Plusieurs écrivains se fixent des objectifs de mots, et vous pourriez trouver utile d’avoir un nombre à viser chaque jour. Cependant, ne vous laissez pas paralyser par cet objectif – que ce soit le vôtre ou celui d’un autre écrivain. Anthony Trollope s’obligeait à écrire 250 mots toutes les 15 minutes, en se chronométrant avec un chronomètre. C’est normal. Vous n’êtes pas obligé de le faire. Le lecteur ne se soucie pas du temps que vous avez mis.

La méthode par session

Pour créer une dynamique, vous pouvez trouver utile de varier ce que vous faites, session par session. Ainsi, vous pourriez passer une session à rédiger une scène, et la session suivante à réécrire cette scène. En outre – et c’est une chose utile à garder à l’esprit, quelle que soit votre méthode – vous pouvez graisser les rouages de votre routine d’arrêt et de démarrage en mettant un terme à votre session d’écriture à un moment où vous savez ce qui va suivre sur la page. Comme l’a dit Hemingway : « Tant que vous pouvez commencer, tout va bien.
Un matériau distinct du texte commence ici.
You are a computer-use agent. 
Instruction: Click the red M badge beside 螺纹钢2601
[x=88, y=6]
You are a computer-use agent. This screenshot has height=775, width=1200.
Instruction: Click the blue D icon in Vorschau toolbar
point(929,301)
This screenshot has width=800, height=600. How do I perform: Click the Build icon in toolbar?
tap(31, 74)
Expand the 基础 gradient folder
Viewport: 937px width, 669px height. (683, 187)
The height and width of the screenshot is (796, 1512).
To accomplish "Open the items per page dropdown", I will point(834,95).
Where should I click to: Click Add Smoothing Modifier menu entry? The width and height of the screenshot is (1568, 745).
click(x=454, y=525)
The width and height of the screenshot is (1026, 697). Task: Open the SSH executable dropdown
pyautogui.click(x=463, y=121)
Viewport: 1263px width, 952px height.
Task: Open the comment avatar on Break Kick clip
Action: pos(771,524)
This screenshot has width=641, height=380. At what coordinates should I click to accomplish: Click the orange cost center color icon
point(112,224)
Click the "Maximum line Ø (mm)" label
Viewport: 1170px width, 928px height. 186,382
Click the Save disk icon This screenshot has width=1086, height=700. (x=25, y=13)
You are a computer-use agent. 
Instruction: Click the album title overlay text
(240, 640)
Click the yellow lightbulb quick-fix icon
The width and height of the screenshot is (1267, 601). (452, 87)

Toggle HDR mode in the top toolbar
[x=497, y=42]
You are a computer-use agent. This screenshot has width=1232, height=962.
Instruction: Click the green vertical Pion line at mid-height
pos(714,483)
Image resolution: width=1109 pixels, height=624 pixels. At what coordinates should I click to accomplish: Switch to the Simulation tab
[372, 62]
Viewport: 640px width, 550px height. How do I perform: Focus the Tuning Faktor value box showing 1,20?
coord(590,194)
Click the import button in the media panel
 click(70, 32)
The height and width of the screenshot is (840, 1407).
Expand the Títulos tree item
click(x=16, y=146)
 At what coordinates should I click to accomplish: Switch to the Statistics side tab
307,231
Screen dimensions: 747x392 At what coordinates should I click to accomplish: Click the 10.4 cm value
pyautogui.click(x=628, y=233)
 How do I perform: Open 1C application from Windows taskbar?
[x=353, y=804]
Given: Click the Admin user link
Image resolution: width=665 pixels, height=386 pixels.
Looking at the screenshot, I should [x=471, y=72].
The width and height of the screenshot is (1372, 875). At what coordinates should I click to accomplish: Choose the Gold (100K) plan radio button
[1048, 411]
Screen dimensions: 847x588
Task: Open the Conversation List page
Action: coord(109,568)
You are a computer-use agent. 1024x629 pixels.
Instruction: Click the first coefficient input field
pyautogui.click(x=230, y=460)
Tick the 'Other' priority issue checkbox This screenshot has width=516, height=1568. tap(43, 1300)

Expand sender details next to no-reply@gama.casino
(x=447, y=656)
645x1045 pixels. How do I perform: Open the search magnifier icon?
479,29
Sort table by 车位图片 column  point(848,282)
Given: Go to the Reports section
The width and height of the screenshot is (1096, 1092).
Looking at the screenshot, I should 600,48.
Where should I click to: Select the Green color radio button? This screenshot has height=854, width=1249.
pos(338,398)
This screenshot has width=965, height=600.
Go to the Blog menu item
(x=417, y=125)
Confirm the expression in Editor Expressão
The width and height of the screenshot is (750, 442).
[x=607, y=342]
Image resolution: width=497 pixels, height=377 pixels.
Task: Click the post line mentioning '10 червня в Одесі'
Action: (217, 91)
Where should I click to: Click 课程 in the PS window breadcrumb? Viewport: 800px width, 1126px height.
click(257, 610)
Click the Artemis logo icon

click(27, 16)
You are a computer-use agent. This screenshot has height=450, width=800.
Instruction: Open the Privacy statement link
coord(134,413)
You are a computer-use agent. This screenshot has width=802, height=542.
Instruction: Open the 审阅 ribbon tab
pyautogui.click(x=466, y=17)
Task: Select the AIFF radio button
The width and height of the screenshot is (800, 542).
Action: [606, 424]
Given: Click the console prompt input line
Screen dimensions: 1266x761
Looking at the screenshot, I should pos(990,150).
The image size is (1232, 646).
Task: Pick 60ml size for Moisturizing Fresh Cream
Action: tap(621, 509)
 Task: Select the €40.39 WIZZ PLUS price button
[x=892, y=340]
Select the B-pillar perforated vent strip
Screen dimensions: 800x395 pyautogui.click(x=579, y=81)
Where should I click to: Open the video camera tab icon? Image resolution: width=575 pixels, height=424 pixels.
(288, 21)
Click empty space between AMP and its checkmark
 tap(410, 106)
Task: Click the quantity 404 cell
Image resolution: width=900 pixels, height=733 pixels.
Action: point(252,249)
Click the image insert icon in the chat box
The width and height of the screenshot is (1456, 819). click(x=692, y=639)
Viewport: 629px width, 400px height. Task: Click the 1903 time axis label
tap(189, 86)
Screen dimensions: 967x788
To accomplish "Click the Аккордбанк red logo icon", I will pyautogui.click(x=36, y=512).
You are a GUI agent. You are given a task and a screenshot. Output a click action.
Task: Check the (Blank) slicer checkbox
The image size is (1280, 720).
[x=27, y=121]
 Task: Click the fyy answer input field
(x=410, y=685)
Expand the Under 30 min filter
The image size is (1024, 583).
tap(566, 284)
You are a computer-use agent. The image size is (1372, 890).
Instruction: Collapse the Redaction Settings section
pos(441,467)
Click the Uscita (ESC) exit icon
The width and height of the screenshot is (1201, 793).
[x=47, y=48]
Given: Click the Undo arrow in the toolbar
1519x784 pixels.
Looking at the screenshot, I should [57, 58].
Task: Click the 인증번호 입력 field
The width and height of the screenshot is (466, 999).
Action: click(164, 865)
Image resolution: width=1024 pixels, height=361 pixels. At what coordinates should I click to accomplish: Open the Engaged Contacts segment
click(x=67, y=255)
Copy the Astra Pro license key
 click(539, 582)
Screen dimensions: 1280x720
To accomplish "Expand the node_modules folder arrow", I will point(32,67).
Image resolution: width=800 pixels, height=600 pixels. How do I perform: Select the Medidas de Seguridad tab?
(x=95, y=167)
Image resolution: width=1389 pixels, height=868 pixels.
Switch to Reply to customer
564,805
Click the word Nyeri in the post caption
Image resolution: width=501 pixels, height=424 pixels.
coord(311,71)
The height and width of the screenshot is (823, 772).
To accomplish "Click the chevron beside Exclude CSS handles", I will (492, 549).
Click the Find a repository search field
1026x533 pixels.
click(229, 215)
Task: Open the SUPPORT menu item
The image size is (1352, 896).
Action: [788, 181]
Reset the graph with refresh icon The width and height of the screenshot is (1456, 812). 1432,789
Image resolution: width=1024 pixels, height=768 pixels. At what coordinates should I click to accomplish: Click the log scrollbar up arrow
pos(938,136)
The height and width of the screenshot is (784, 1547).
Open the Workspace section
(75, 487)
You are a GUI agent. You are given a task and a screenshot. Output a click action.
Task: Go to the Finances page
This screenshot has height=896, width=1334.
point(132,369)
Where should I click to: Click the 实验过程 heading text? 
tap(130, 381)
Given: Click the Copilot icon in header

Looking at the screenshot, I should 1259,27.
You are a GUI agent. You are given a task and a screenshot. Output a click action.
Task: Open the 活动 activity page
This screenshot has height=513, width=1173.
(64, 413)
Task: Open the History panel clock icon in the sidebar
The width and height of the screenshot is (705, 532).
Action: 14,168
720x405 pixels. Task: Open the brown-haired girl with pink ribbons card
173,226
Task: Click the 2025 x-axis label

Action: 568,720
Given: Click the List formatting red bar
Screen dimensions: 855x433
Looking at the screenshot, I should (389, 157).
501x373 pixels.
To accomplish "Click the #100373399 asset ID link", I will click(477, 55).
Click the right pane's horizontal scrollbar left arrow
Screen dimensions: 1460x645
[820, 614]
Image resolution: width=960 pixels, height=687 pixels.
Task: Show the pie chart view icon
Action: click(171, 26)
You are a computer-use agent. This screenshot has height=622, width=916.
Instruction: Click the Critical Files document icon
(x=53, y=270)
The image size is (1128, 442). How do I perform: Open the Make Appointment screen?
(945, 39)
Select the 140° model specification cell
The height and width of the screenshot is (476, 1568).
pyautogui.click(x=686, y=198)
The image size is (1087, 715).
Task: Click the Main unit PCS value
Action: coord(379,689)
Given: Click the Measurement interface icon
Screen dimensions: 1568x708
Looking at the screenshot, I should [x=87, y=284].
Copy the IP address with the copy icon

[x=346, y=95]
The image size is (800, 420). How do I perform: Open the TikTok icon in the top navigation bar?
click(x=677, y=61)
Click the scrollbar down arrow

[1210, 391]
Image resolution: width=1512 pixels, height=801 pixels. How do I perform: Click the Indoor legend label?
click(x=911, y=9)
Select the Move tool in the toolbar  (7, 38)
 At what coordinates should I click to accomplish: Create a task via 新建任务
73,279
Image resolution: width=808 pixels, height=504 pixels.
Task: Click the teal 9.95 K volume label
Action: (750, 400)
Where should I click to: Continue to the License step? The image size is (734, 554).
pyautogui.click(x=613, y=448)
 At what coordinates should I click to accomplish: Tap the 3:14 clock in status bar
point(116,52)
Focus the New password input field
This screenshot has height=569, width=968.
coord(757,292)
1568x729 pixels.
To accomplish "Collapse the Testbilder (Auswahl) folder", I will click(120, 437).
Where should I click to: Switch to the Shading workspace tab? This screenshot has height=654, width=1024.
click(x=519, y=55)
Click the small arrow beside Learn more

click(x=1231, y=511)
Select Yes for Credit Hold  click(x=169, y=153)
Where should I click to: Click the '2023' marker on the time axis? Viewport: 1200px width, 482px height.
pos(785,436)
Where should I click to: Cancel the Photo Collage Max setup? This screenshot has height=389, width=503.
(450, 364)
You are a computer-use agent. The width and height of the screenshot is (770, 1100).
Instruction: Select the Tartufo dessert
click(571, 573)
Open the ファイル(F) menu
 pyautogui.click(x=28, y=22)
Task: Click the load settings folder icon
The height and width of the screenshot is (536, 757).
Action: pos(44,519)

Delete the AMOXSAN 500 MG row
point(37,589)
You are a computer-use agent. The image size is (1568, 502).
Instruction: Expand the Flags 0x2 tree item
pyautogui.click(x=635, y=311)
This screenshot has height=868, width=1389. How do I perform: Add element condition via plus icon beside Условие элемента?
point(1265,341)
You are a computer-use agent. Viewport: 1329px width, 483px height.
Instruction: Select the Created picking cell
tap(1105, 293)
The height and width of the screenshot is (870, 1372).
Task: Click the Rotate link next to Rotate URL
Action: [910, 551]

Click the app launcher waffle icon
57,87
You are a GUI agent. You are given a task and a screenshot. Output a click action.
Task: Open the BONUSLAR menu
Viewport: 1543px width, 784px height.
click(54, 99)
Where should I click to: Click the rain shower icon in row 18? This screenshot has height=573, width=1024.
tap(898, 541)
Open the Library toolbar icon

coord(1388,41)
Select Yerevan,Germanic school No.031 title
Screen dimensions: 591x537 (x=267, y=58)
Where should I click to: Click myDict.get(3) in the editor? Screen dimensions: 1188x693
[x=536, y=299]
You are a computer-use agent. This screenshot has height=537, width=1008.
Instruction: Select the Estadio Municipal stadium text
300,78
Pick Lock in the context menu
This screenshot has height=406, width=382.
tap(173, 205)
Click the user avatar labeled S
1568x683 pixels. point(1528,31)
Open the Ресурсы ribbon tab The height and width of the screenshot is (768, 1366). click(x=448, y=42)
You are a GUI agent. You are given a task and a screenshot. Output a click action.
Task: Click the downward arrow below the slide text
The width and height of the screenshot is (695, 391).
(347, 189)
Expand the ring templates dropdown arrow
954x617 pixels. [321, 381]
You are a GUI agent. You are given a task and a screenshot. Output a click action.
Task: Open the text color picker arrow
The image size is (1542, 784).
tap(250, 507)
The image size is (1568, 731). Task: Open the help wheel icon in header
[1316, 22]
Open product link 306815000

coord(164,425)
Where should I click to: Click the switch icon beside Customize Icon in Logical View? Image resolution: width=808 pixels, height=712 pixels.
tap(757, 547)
Le jus viendra. »

Vous pourriez, en outre, suivre le conseil d’Hemingway de relire ce que vous avez fait jusqu’à présent, pour vous mettre dans le flot du matériel. Il y a, croyez-le ou non, beaucoup d’écrivains qui relisent tout le brouillon jusqu’au point où ils en sont arrivés, chaque fois qu’ils s’assoient pour écrire. Ou, si vous êtes Hemingway, restez debout.

La méthode perfectionniste

À l’opposé du processus de génération d’un élan par la rédaction, il y a le processus de raffinement de chaque page individuelle, encore et encore, avant de passer à la page suivante. De cette façon, chaque page existante est dans son état final alors que le récit se poursuit, et la fin du travail signifie vraiment la fin du travail. Il s’agit d’une pratique de révision constante, plutôt que de réécriture. Anthony Burgess travaillait de cette façon, en partie parce qu’il croyait qu’avec le temps, l’intention et la technique d’un écrivain sont susceptibles de changer, avec pour conséquence d’affecter l’unité de l’œuvre.

La méthode d’incubation

Bien que j’aie préconisé de mettre le stylo sur le papier le plus tôt possible, il y a des écrivains qui laissent une idée rester longtemps dans leur tête. Ils vont ruminer longuement, laissant le subconscient rester constamment engagé avec le sujet, de sorte que les personnages, l’intrigue et l’atmosphère se forment sans aucune délibération forcée. Ainsi, les observations et les rencontres apparemment incongrues du quotidien de l’auteur alimentent le processus de réflexion.

Pendant tout ce temps, il sera important de tenir un carnet, de noter les bribes qui vous viennent à l’esprit – jusqu’à ce que, finalement, vous ayez ce qui est en fait un premier jet dans l’imagination. Il sera amorphe, mais le fait de rassembler toutes vos notes (peut-être même de les écrire sur des fiches que vous pourrez ensuite étaler sur une table) créera une vague forme que vous pourrez utiliser lorsque vous vous assoirez pour écrire.

Il y a une ressemblance, cette méthode, avec l’acte de lire : vous vous immergez dans un monde rêvé, dans lequel vous êtes capable d’imaginer des personnages faisant plus que simplement ce qui est écrit. Le truc, je suppose, c’est de savoir quand arrêter de rêver et s’y mettre.